How do large companies use online staffing platforms? A report released last month by the Oxford Internet Institute, part of the University of Oxford, explored online staffing’s use based on case studies of seven Fortune 500 firms in the US and two, large multinational enterprises, including Samsung.
The report is “Platform Sourcing: How Fortune 500 Firms Are Adopting Online Freelancing Platforms” by Greetje Corporaal and Vili Lehdonvirta from the Oxford Internet Institute.
Staffing Industry Analysts’ own research has found large companies are moving in the direction of online staffing. In one survey from last year, 12% of large firms reporting using online staffing and 5% planned to do so in the next two years — that’s up from 4% using and 10% considering in the previous year.
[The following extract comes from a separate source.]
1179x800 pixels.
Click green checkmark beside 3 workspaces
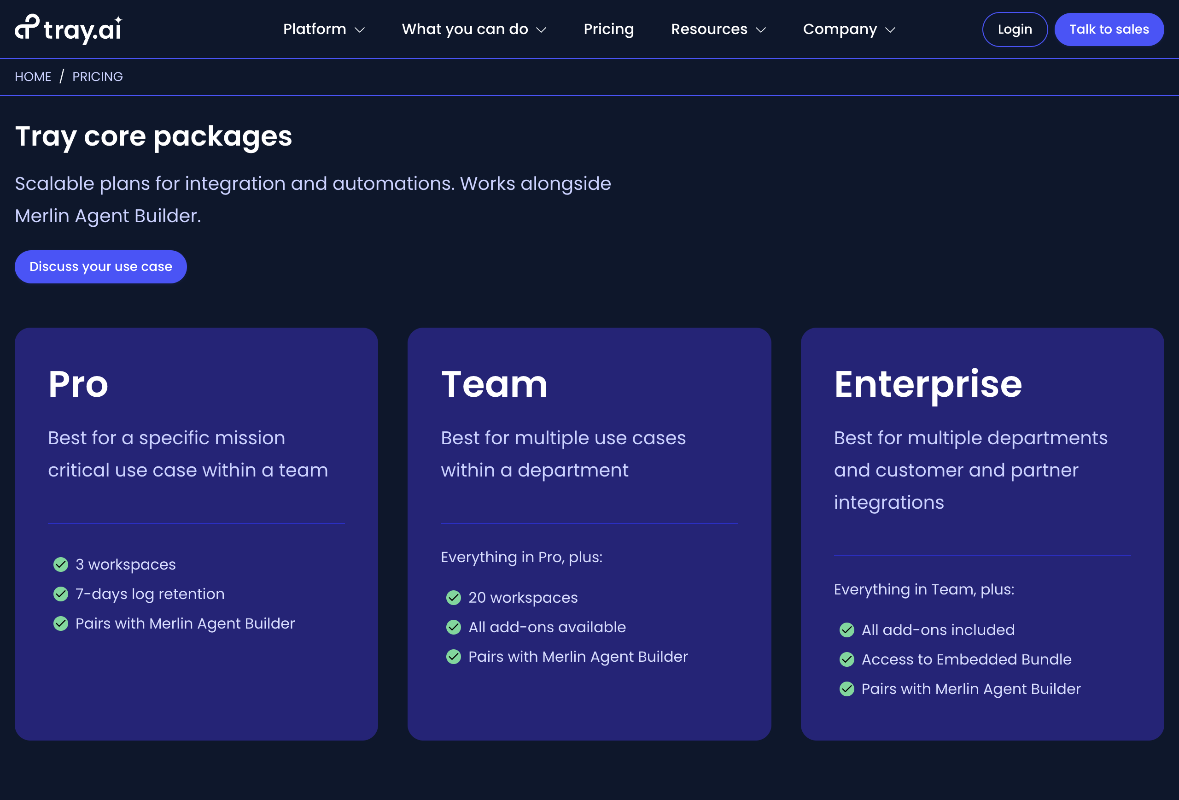pyautogui.click(x=61, y=564)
Turning to the Oxford study, it found three motivations for large firms’ use of online staffing:
- Access to scalable sources of labor, skills and expertise.
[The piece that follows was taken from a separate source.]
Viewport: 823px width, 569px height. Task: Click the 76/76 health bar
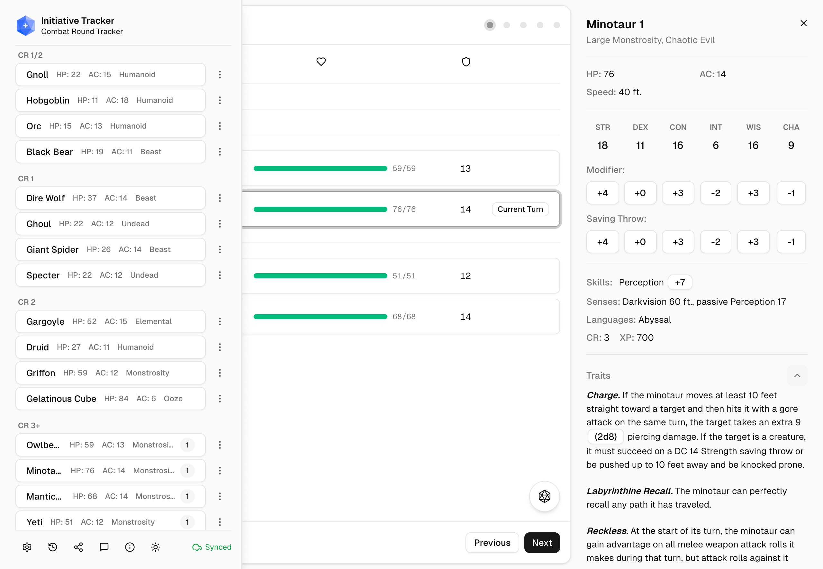(x=320, y=209)

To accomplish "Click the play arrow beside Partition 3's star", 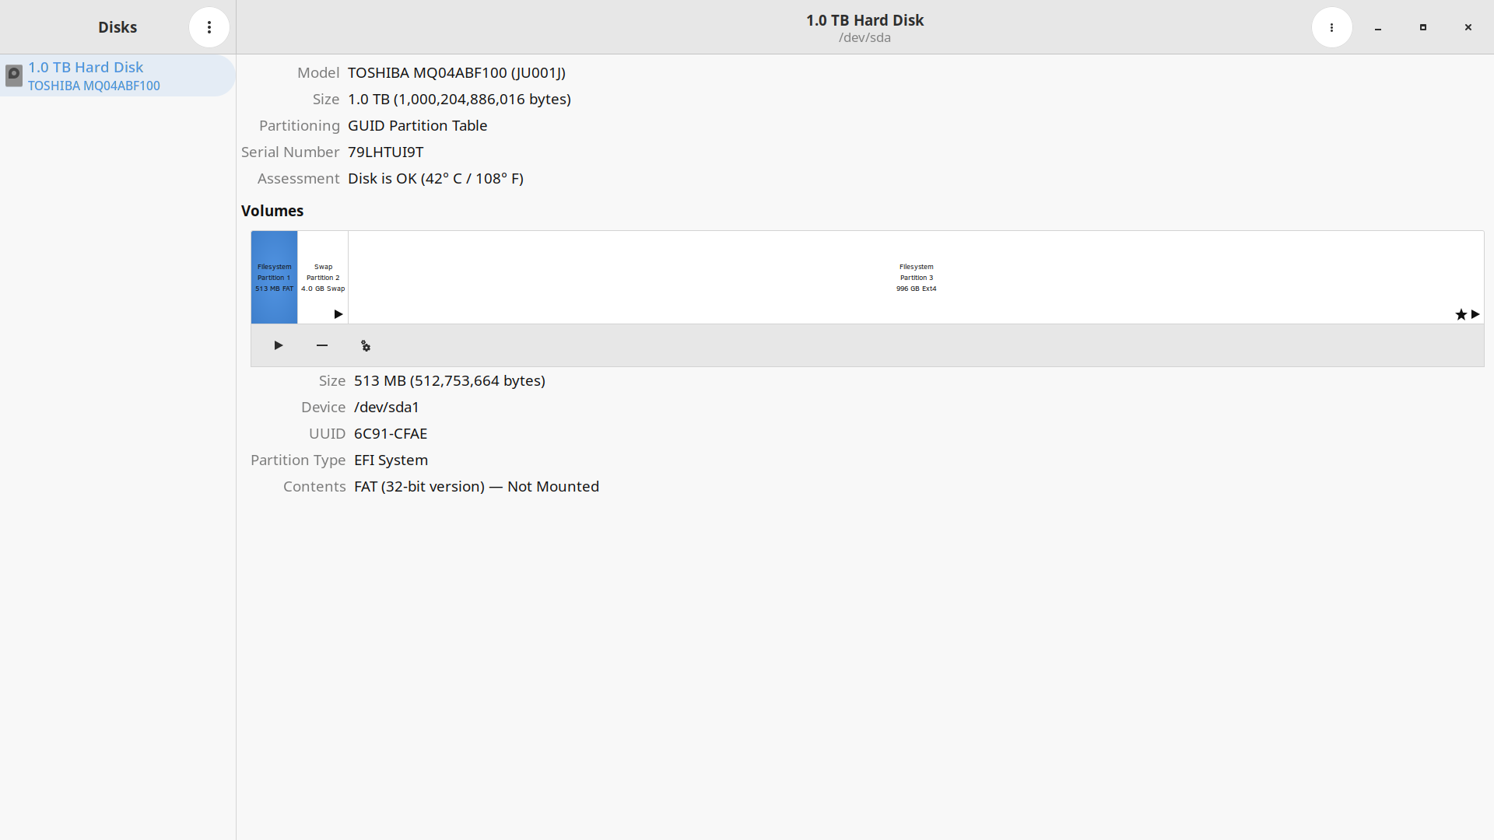I will [1474, 314].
- Reduced startup and transaction costs compared to traditional contingent labor.
- Fewer hiring barriers such as geography.
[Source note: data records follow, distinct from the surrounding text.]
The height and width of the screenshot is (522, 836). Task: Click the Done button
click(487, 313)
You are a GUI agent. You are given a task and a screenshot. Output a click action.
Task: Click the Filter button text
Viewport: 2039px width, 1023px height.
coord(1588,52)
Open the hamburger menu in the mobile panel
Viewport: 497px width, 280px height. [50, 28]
“But they were also seeking advantages in innovation and knowledge creation that come from making the corporate boundary more permeable and accessing workers outside their usual channels, with different backgrounds and work histories,” according to blog post on the report.
The report also listed challenges including the need to prevent increased coordination costs, overcome internal resistance, come up with solutions to address risk and creating “socio-technical infrastructures for platform organizing.”
Recommendations for firms included devising a strategy to decide what work is sourced online, putting in place a program to vet freelancers, creating a bench, creating a sense of community with the remote workers, not hiring to replace in-house employees and not blaming freelancers for poor work — instead looking at the process of working with freelancers.